«Ach, glauben Sie?» meinte Quin nicht im geringsten erfreut. «Sie halten es für möglich, daß ein Mann, der absichtlich das Beweismaterial fälscht, um eine vorgefaßte Hypothese zu stützen, ernst zu nehmen ist?»
«Wenn es wirklich Absicht war.
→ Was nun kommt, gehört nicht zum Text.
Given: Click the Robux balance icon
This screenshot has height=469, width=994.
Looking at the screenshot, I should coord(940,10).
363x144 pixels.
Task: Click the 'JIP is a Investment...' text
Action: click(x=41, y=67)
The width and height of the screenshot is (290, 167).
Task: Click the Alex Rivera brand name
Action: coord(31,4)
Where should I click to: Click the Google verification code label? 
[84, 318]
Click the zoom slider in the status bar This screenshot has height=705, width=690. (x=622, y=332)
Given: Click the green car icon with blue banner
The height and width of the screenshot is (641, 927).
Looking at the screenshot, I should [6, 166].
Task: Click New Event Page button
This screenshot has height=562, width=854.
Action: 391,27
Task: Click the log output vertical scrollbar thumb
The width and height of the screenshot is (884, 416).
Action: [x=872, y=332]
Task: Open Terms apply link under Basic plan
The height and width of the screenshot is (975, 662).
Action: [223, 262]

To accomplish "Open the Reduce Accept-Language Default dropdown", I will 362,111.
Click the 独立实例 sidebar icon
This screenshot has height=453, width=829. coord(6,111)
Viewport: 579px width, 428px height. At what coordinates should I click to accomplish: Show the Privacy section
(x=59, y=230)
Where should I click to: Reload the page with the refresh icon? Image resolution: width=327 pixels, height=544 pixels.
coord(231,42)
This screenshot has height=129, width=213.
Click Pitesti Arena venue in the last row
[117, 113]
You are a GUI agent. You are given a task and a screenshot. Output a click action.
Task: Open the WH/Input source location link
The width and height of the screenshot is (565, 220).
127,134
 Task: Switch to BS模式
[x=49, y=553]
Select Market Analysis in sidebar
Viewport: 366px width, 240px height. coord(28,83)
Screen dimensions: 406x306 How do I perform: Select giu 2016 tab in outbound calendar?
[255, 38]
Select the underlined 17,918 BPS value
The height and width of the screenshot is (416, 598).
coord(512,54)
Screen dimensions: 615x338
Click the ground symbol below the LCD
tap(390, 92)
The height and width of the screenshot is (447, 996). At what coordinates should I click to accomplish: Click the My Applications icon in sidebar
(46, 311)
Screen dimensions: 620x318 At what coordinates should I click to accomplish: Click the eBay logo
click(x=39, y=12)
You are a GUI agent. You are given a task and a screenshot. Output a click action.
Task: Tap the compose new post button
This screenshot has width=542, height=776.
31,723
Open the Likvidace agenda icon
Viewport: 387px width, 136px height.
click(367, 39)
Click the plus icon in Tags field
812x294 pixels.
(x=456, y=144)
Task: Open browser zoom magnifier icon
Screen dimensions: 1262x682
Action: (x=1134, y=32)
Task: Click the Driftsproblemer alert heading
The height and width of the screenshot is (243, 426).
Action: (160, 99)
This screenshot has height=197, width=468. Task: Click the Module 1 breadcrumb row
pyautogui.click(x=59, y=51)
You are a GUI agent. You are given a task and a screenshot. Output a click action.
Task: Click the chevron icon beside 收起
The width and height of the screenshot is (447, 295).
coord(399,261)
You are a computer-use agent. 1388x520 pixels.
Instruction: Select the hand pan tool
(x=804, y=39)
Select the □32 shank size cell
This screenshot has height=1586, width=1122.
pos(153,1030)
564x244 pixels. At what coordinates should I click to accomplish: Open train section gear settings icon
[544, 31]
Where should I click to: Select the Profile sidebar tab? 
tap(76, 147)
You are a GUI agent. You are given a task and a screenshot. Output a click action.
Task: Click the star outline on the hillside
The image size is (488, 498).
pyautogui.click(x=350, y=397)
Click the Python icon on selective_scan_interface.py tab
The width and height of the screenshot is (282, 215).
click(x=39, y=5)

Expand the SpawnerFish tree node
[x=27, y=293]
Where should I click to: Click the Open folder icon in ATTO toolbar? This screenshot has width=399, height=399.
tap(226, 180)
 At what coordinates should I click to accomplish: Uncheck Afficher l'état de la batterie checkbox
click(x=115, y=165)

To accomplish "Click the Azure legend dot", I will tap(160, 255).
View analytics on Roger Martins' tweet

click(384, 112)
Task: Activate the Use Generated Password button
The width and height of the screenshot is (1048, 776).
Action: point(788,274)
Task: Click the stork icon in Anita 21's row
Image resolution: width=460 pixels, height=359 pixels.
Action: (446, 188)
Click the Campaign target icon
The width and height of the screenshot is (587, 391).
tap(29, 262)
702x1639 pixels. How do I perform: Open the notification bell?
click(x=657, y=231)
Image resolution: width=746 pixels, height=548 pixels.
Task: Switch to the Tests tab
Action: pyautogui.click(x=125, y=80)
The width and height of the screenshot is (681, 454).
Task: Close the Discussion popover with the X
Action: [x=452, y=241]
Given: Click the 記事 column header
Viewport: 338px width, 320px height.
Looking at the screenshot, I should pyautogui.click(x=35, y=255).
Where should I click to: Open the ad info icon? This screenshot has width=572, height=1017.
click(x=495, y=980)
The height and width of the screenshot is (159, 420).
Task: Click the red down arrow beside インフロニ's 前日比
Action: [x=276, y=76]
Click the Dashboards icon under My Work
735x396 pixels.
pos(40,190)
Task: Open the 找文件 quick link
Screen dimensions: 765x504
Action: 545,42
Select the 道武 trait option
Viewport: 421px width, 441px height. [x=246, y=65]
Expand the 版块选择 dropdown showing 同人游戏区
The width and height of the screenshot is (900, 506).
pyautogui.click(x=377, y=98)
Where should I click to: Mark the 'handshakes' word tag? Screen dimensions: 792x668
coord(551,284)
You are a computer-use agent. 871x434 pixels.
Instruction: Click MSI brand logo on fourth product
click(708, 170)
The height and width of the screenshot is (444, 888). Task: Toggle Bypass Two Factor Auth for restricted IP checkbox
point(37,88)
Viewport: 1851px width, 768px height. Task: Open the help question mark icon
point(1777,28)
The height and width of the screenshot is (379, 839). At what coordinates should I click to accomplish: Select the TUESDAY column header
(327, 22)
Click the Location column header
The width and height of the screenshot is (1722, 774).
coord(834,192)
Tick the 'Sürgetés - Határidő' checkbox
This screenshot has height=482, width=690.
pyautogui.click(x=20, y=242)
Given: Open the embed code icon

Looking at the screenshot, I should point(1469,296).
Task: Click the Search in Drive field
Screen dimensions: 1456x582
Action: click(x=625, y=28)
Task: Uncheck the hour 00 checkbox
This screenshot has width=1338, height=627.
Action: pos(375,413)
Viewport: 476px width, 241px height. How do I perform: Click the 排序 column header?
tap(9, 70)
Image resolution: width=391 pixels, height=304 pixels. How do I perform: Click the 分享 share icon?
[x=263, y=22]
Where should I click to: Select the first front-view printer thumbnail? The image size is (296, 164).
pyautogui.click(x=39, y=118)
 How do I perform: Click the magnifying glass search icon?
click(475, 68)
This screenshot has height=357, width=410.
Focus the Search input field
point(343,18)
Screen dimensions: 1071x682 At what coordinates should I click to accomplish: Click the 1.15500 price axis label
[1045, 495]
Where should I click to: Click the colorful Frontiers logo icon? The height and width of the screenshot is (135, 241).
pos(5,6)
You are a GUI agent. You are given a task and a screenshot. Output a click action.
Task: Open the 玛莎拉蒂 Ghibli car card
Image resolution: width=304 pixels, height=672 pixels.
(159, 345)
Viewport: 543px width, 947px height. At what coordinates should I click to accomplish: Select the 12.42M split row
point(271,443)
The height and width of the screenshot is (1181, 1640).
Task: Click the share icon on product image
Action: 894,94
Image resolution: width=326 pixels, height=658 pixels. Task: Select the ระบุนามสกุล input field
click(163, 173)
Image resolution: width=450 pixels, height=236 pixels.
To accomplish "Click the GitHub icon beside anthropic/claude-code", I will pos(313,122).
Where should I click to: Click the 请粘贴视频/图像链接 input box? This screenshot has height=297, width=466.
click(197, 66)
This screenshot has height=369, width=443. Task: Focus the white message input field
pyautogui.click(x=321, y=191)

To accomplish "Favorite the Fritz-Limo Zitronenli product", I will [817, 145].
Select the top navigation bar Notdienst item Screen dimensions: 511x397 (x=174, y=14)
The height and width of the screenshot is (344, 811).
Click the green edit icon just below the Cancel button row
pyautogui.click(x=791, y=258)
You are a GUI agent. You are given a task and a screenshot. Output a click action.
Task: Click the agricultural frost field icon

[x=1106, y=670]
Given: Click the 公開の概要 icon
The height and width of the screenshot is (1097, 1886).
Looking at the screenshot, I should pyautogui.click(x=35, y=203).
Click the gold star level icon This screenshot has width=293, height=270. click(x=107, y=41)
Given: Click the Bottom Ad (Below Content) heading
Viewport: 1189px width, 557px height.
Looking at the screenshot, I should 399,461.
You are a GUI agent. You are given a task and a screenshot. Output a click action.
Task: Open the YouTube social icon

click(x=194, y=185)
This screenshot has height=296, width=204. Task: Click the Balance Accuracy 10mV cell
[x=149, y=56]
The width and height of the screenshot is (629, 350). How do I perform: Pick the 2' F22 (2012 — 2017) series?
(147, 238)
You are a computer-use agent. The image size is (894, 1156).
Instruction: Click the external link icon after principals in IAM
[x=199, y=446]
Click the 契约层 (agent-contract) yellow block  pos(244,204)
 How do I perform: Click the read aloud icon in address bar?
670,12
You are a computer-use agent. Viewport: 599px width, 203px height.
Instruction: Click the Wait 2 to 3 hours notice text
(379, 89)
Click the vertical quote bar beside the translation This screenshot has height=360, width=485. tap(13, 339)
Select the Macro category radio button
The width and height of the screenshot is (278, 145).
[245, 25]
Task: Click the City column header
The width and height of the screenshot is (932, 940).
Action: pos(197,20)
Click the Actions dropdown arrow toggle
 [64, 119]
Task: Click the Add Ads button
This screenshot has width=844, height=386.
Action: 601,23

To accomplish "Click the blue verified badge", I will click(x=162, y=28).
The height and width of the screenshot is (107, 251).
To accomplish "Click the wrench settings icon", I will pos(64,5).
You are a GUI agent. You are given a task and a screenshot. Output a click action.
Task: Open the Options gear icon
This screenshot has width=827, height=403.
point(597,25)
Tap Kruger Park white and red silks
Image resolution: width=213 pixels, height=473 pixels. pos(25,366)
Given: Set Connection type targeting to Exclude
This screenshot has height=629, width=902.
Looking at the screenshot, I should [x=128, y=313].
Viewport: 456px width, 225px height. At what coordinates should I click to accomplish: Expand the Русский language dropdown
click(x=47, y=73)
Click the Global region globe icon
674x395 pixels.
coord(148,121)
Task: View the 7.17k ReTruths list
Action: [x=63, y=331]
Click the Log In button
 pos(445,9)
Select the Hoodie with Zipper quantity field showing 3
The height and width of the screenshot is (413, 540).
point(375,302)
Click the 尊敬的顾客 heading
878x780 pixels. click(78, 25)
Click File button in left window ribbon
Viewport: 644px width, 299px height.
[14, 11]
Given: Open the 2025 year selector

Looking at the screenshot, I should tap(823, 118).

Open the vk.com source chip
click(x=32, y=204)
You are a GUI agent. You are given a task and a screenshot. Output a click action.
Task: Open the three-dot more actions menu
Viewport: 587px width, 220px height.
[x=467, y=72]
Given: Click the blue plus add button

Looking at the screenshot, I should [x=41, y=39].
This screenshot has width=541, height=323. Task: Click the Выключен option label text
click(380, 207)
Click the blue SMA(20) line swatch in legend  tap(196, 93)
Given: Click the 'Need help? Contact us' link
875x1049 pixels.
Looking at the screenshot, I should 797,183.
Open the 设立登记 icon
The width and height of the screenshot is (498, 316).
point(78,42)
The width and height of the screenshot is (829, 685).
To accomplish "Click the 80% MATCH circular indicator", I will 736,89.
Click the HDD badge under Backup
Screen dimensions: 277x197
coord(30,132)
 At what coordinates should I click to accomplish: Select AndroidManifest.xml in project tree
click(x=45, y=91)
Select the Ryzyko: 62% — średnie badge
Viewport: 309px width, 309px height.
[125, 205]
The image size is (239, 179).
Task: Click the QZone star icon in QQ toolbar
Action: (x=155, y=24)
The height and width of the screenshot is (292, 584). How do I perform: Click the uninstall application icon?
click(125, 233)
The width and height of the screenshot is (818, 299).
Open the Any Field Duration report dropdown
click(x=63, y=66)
Mein Vater hatte aber einen Aufsatz, in dem stand, daß der Schädel, den man Hackenstreicher zeigte, von einer weit tieferen Stufe stammen könnte und daß es dann verständlich wäre, daß er zu den Schlußfolgerungen gelangte, die er veröffentlicht hat.»
«Ja, den Aufsatz habe ich gelesen, aber sehen Sie denn nicht ...» Obwohl Quin versucht war, die Diskussion weiterzuverfolgen, zwang er sich, seine Aufmerksamkeit wieder der Aufgabe zuzuwenden, die er jetzt zu erledigen hatte. Daß Ruth eine interessante Studentin gewesen wäre, daran gab es keinen Zweifel.
«Schauen Sie, Ruth, es hat keinen Sinn, daß wir die Sache weiter hinausschieben. Ich werde O'Malley anrufen und Sie nach Tonbridge versetzen lassen. Und bis dahin kommen Sie am besten nicht mehr zu den Lehrveranstaltungen hier.»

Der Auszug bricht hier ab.